フェイスブックの仮想通貨リブラ(Libra)とは?ビットコインとの決定的な違いと仕組みを徹底解説

2019年06月に米フェイスブックが発表したデジタル通貨「リブラ」が、世界中で大きな注目を集めています。SNS上では「ついにビットコインに代わる本命が登場した」と期待する声が上がる一方で、「既存の銀行は不要になるのではないか」という驚きと不安の声も入り混じり、大きな反響を呼んでいるのです。

多くの方が疑問に感じるのは、すでに広く知られているビットコインとの違いでしょう。ビットコインは特定の管理者が存在せず、その価値を保証する資産も持たないため、投資目的の買いが集中して価格が激しく上下しやすい「投機」の側面が強いという特徴を持っています。
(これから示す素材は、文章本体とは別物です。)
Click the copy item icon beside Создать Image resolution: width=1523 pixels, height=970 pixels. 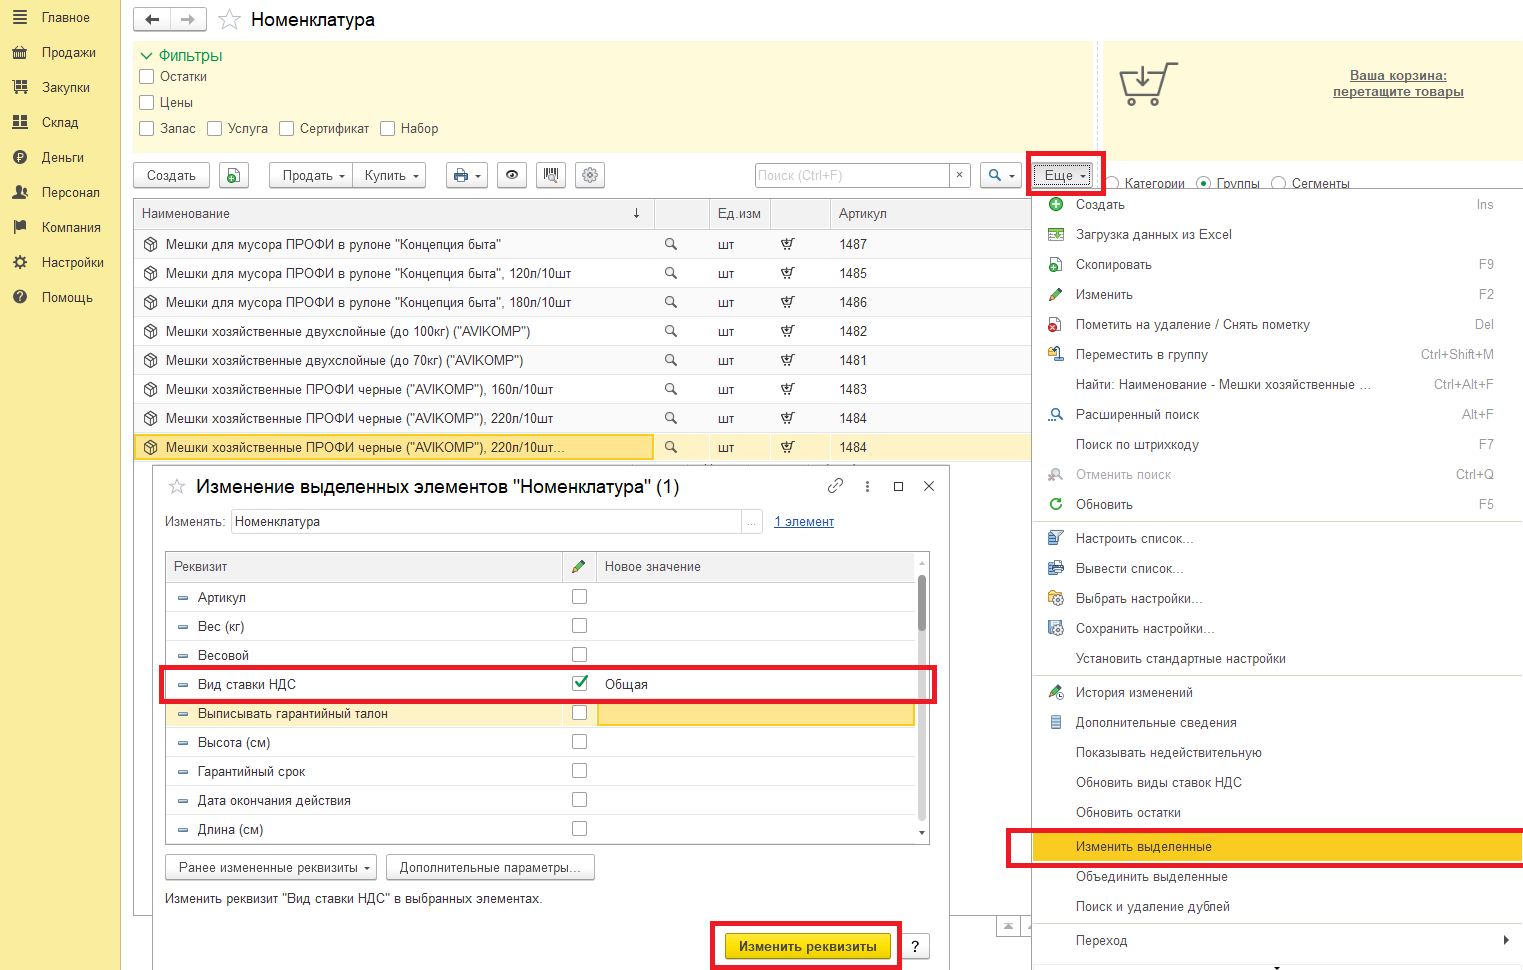232,175
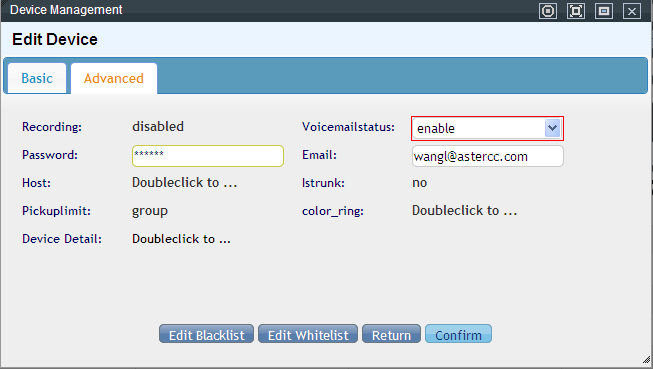The width and height of the screenshot is (653, 369).
Task: Click the Istrunk no value
Action: pos(419,183)
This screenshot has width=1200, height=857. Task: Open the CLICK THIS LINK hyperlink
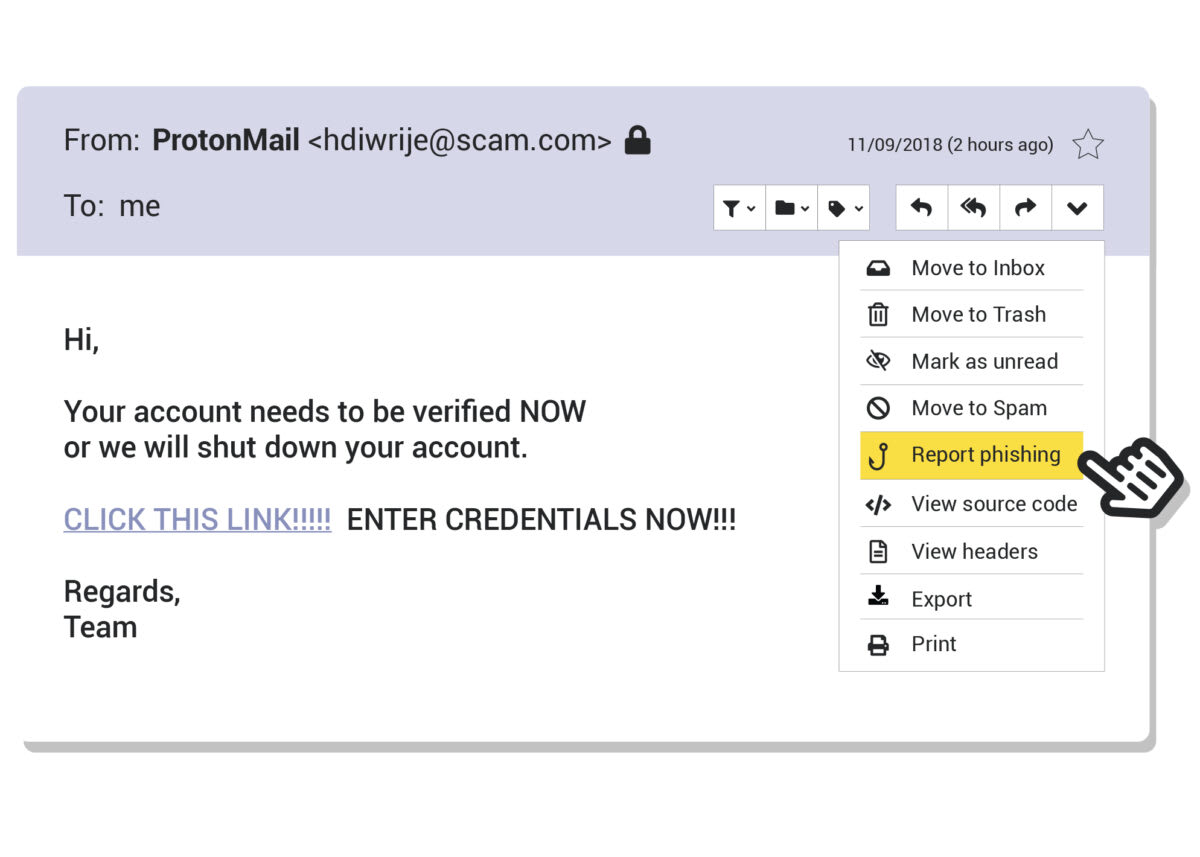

そのため、日常的な買い物に使うには少しハードルが高いのが現状です。

価値を裏付ける資産の有無が安定感の鍵

これに対して2019年07月04日現在、リブラが目指しているのは「価値の安定」です。リブラは、米ドルやユーロといった主要な法定通貨、そして信頼性の高い政府が発行する国債などを「裏付け資産」として保有します。このように、特定の資産と価値を連動させて価格の安定を図るデジタル通貨のことを、専門用語で「ステーブルコイン」と呼びます。

リブラの発行量は、利用者が預け入れた資金の量に応じて柔軟に調整される仕組みです。運営を担うのはスイスに設立された「リブラ協会」であり、ここが認めた特定の業者を通じて取引が行われる点も、誰でも参加できるビットコインとは大きく異なります。管理者が明確であるからこそ、決済手段としての信頼性を構築しやすいというメリットがあるでしょう。

しかし、革新的な試みには課題も少なくありません。ハッカーによる攻撃を防ぐための高度なセキュリティ対策はもちろん、万が一裏付けとなっている資産の価値が暴落した場合のリスク管理をどう徹底するかが問われています。また、巨大IT企業が通貨の発行権を持つことに対して、各国の規制当局が厳しい視線を注いでいるのも事実です。

個人的な見解を述べさせていただくと、リブラはこれまでの「投資対象としての仮想通貨」を「実用的な支払いツール」へと進化させる起爆剤になるはずです。もし銀行口座を持たない世界中の人々がスマホ一つで送金できるようになれば、経済のあり方は根本から変わります。技術的な不安要素を一つずつ解消し、健全なインフラとして育つことを期待せずにはいられません。